How to complete this task: Set down, exactly and with nothing added, the lines running from the one that holds "You are a computer-use" to the final line of the records. Pictures stay out of the copy.

[Records from a collection]

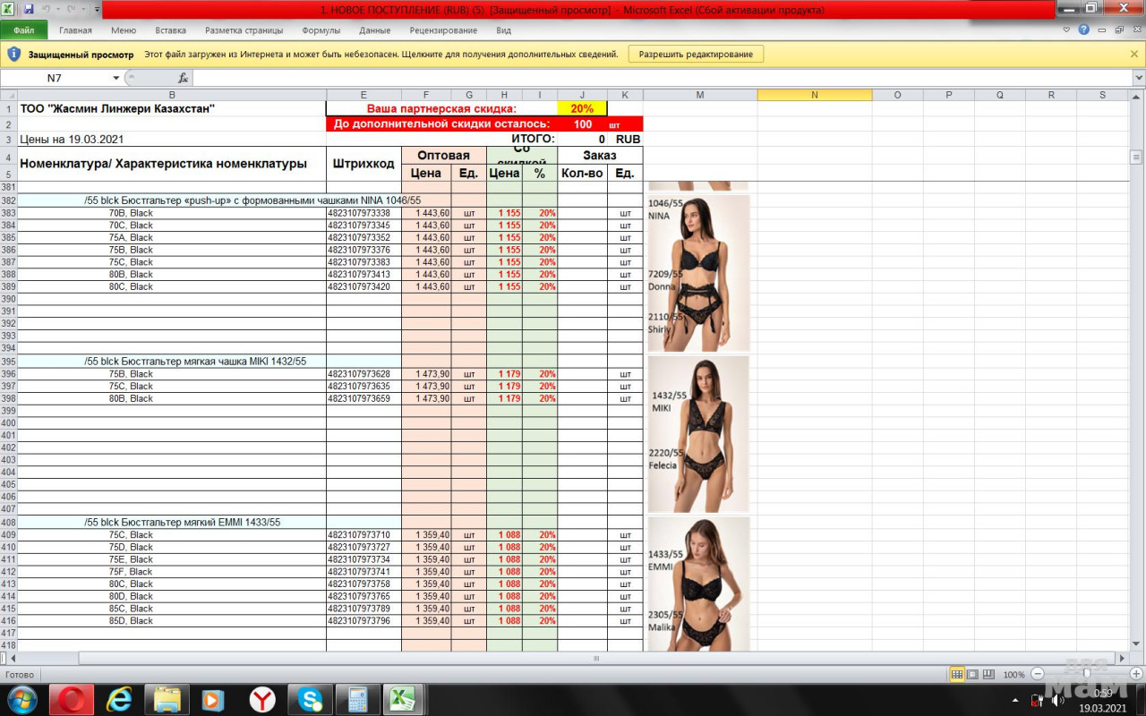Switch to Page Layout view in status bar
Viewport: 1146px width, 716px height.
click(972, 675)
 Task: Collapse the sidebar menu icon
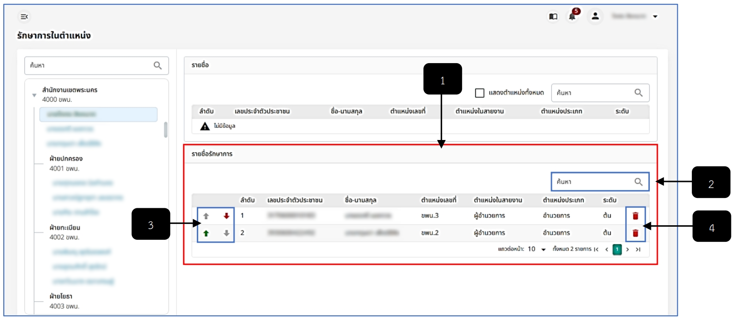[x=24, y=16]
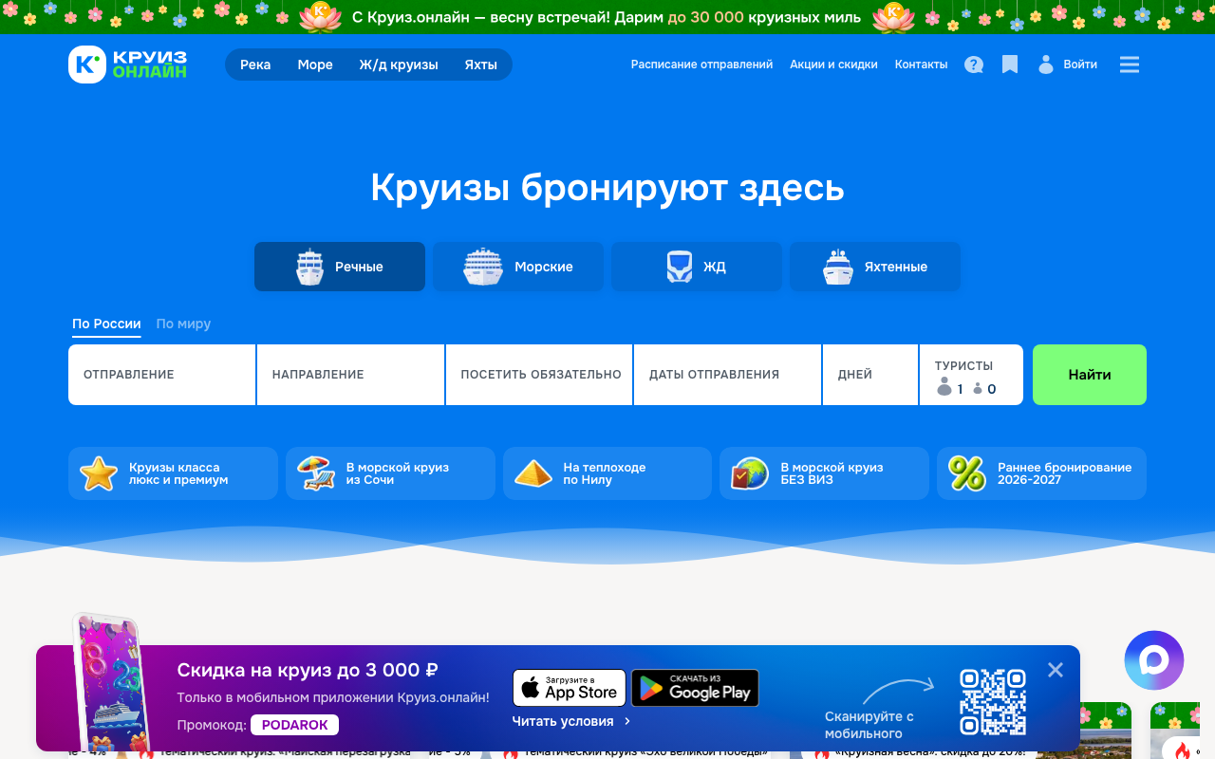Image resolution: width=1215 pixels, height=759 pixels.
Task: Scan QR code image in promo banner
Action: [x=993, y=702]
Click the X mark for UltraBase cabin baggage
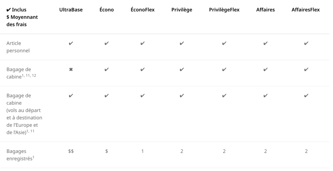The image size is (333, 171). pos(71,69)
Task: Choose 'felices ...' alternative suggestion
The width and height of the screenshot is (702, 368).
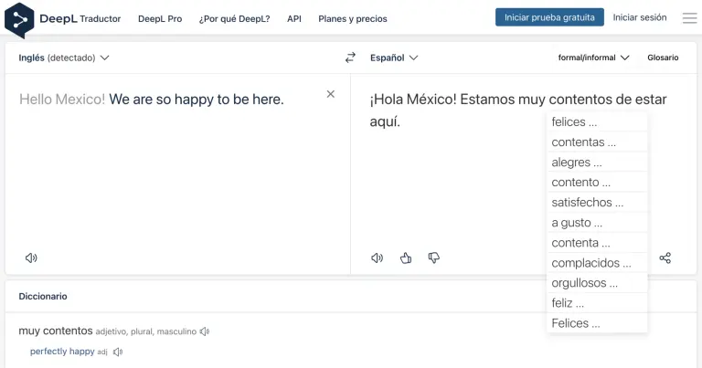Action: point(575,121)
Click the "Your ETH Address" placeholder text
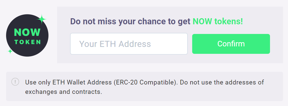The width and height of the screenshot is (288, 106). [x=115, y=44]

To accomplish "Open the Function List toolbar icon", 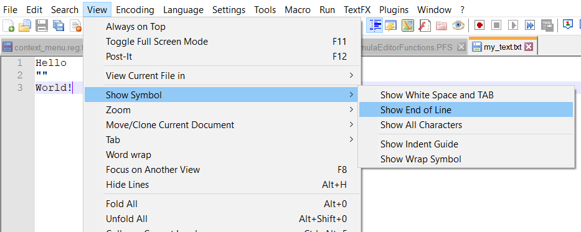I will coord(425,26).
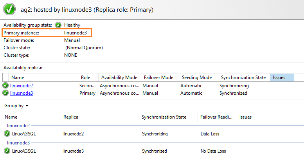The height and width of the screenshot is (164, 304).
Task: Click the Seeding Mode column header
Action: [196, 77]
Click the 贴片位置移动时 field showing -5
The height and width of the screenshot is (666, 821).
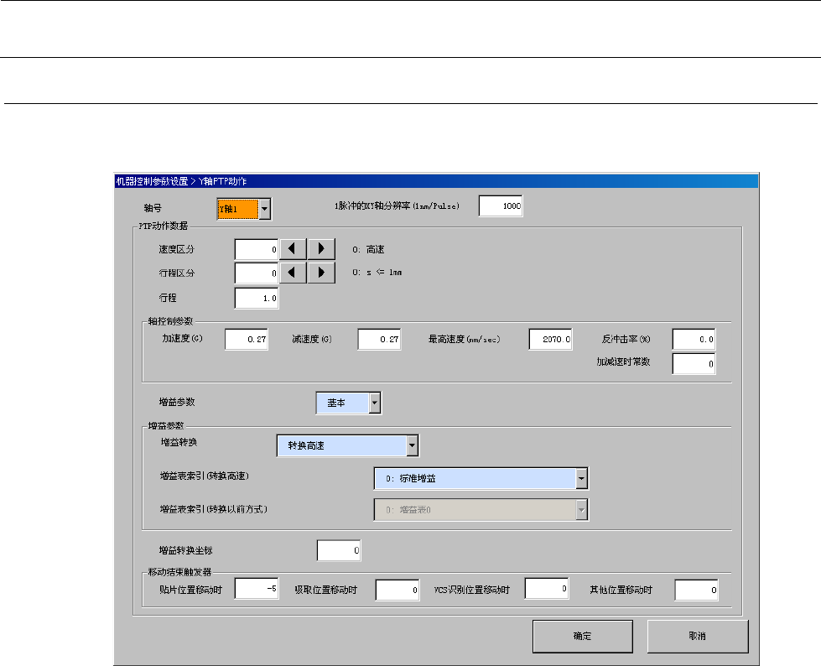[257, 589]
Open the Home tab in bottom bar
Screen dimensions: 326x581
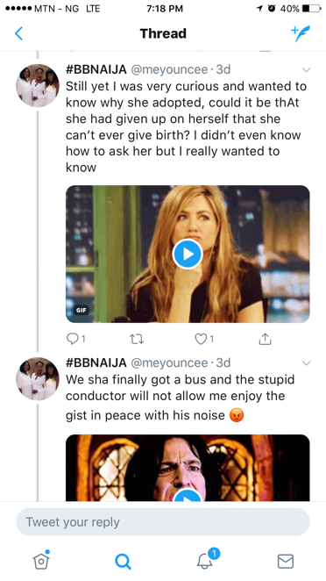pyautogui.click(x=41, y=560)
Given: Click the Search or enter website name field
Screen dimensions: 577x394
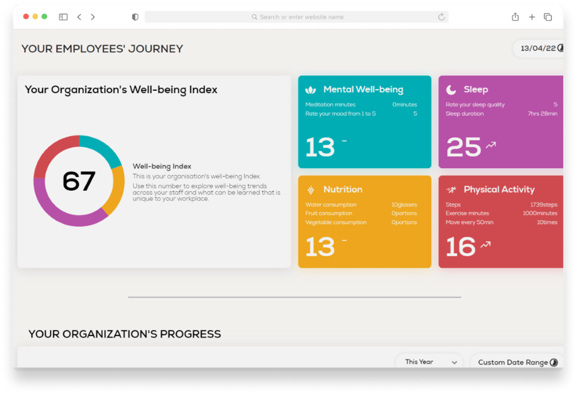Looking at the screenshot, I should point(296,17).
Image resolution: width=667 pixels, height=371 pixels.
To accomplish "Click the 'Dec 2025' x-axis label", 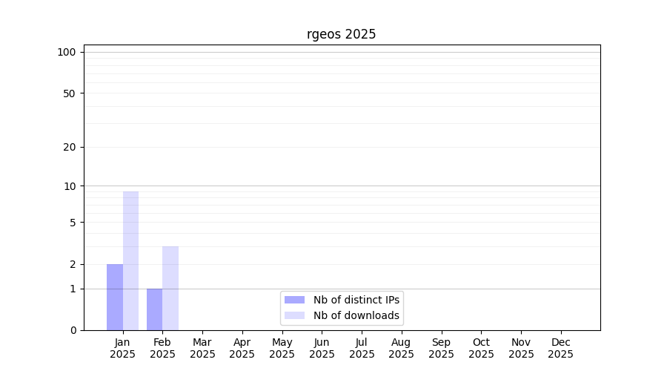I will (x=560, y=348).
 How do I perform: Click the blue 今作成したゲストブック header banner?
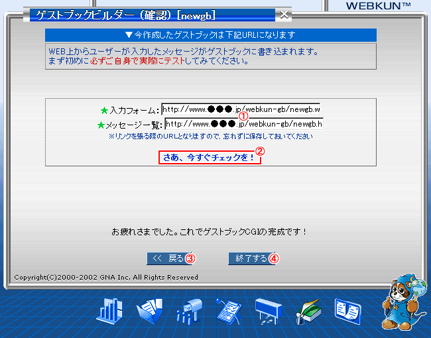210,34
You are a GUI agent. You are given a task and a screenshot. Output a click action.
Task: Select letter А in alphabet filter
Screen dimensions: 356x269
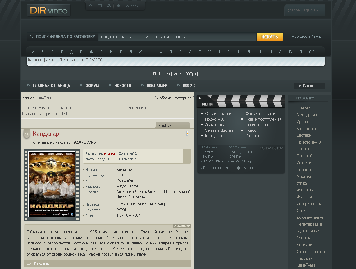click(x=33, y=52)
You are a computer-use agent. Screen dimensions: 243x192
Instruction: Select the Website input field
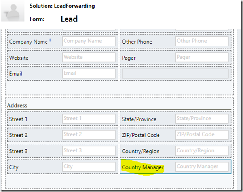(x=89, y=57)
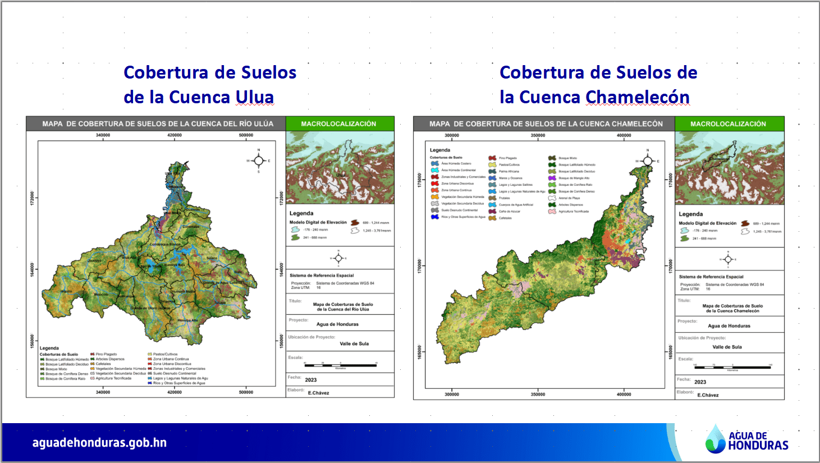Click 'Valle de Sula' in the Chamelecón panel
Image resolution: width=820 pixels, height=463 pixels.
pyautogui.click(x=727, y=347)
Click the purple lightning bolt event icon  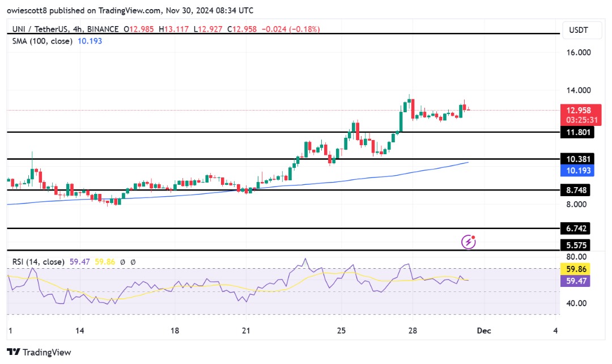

Task result:
You are a computer-use agent. Screen dimensions: 243x192
Instruction: Select the Website input field
(x=89, y=57)
Click 'Valle de Sula' in the Chamelecón panel
Image resolution: width=820 pixels, height=463 pixels.
pyautogui.click(x=727, y=347)
Click the purple lightning bolt event icon  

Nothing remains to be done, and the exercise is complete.